Daily Rambam · Startup Mensch · Standard
Mishneh Torah, Circumcision 3
Hook
The founder’s dilemma is rarely about competence; it is about agency. Every startup leader faces a moment where they must decide between being an owner or an operator. When you are the owner, you hold the weight of the vision; when you are the operator, you perform the task. The Rambam’s laws of circumcision reveal a brutal, high-stakes truth about leadership: the way you frame your actions—as a delegated duty or as a personal obligation—changes the nature of the "blessing" (or the output) you create.

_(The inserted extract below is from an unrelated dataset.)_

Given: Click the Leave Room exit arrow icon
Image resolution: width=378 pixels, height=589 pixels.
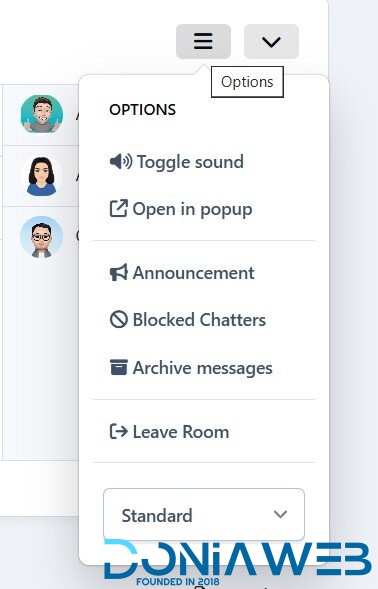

Founders often fall into the trap of "hiring out" their core values. They treat the culture, the mission, and the ethical foundations of their company as items to be outsourced to HR or PR. You think you are just "performing a circumcision"—executing a technical task—but the Torah text reminds us that the blessing you recite depends entirely on your relationship to the child (the company).
"When circumcising the son of another person [the blessing is] 'concerning the circumcision.' When circumcising one's own son, one should recite the blessing '...to circumcise a son.'"
This is the divide between a mercenary and a founder. A mercenary treats the work as a technical output—an objective, detached process. A founder treats the work as an ontological necessity—a personal covenant. If you are just "performing a service" for your investors or customers, you are forever distant from the core of your own creation. If you are building your company, you are not just executing tasks; you are entering a covenantal relationship with the future of the entity.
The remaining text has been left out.